If `echo $SHELL` instead is `tcsh` or similar, then the environment
variables can be set like `setenv NETCDF_HOME /` and similarly.
6. Run cmake with the main PartMC directory as an argument (note the
double-c):
ccmake ..
7. Inside ccmake press `c` to configure, edit the values as needed,
press `c` again, then `g` to generate. Optional libraries can be
activated by setting the `ENABLE` variable to `ON`. For a parallel
build, toggle advanced mode with `t` and set the
`CMAKE_Fortran_COMPILER` to `mpif90`, then reconfigure.
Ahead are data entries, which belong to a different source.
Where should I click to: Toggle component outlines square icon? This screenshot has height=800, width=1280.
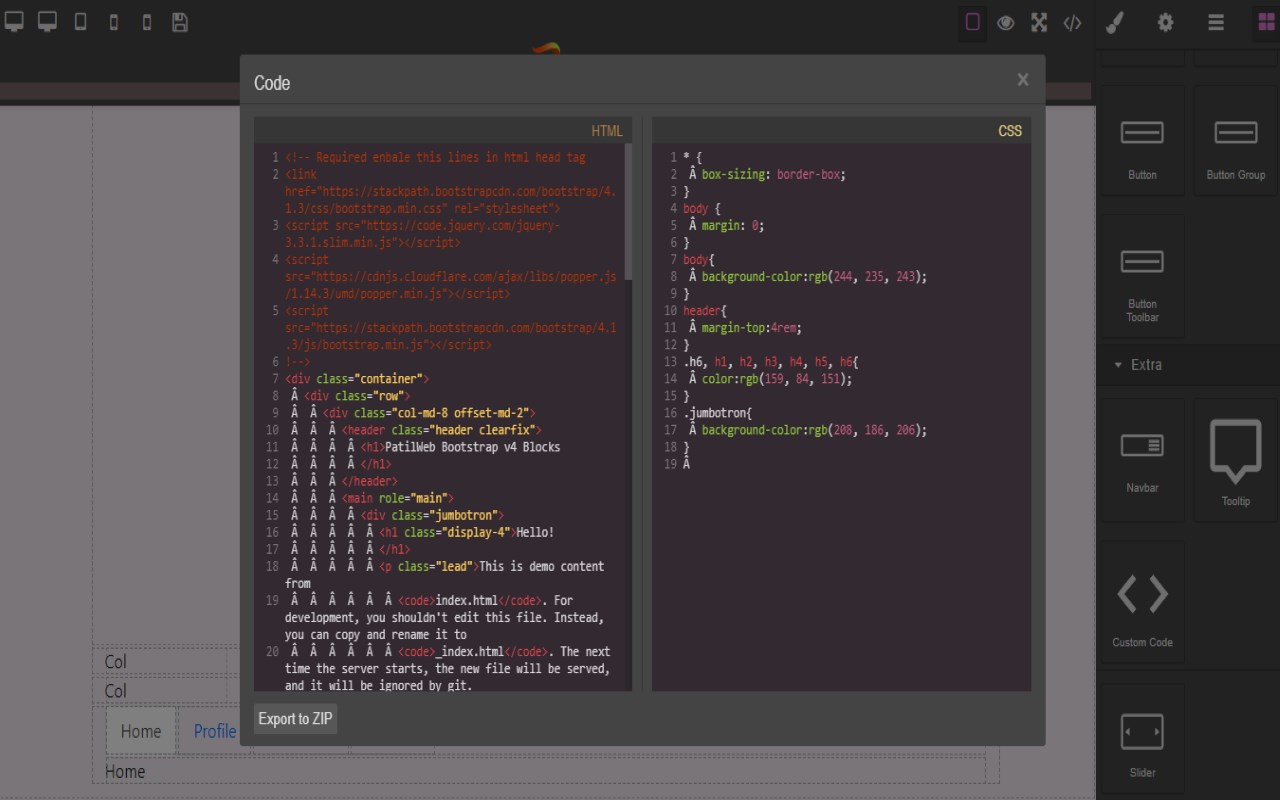pyautogui.click(x=972, y=22)
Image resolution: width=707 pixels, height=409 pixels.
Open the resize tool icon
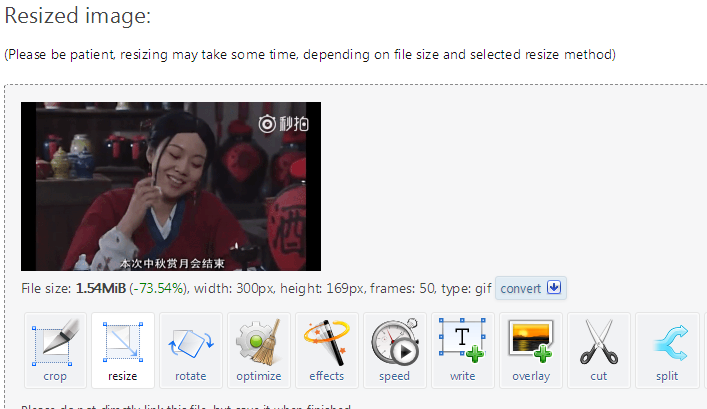[123, 342]
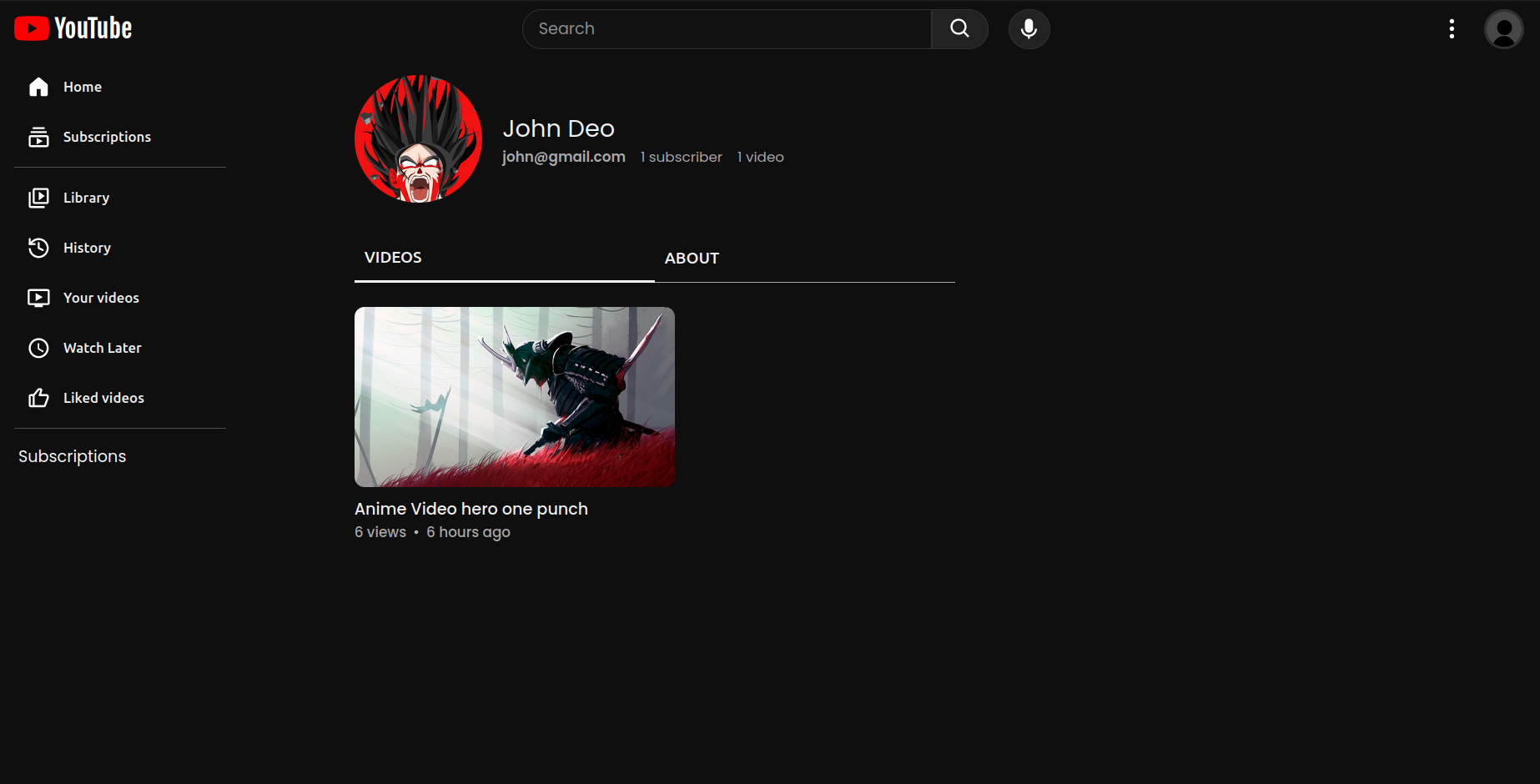Open Home from the sidebar

coord(82,86)
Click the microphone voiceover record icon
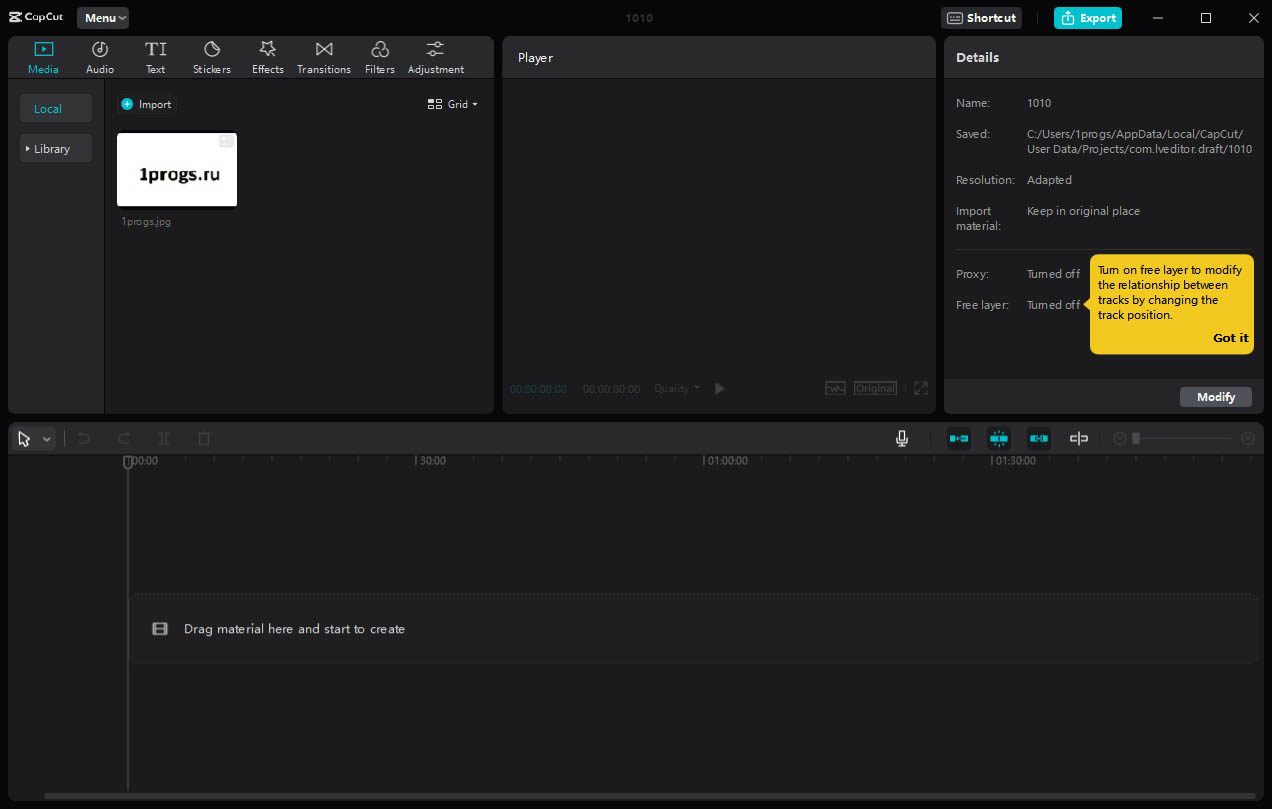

8. Optionally, enable compiler warnings by pressing `t` inside ccmake
to enable advanced options and then setting `CMAKE_Fortran_FLAGS`
to:
-O2 -g -fimplicit-none -W -Wall -Wconversion -Wunderflow -Wimplicit-interface -Wno-compare-reals -Wno-unused -Wno-unused-parameter -Wno-unused-dummy-argument -fbounds-check
8. Compile PartMC and test it as follows.
make
make test
9. To run just a single test do something like:
ctest -R bidisperse # argument is a regexp for test names
10. To see what make is doing run it like:
VERBOSE=1 make
11. To run tests with visible output or to make some plots from the
tests run them as follows. Note that tests often rely on earlier
tests in the same directory, so always run `test_1`, then
`test_2`, etc. Tests occasionally fail due to random sampling, so
re-run the entire sequence after failures. For example:
cd test_run/emission
./test_emission_1.sh
./test_emission_2.sh
./test_emission_3.sh # similarly for other tests
gnuplot -persist plot_species.gnuplot # etc...
12. To run full scenarios, do, for example:
cd ../scenarios/1_urban_plume
./1_run.sh
Usage
=====
The main `partmc` command reads `.spec` files and does the run
specified therein. Either particle-resolved runs, sectional-code runs,
or exact solutions can be generated. A run produces one NetCDF file
per output timestep, containing per-particle data (from
particle-resolved runs) or binned data (from sectional or exact
runs). The `extract_*` programs can read these per-timestep NetCDF
files and output ASCII data (the `extract_sectional_*` programs are
used for sectional and exact model output).
Python bindings
===============
The [PyPartMC](https://github.com/open-atmos/PyPartMC) project offers
pip-installable Python bindings to PartMC. Both source and binary
packages are available and ship with all PartMC dependencies included.
PyPartMC exposes internal components of PartMC (utility routines and
derived types) which then can serve as building blocks to develop PartMC
simulations in Python. Time stepping can be performed either using the
internal PartMC time-stepper or externally within a Python loop. The
latter allows to couple the simulation with external Python components
in each timestep. PyPartMC features examples developed as Jupyter notebooks.
Snippets of code provided in the README file depict how to use PyPartMC
from Julia (using PyCall.jl) and Matlab (using Matlab's built-in Python bridge).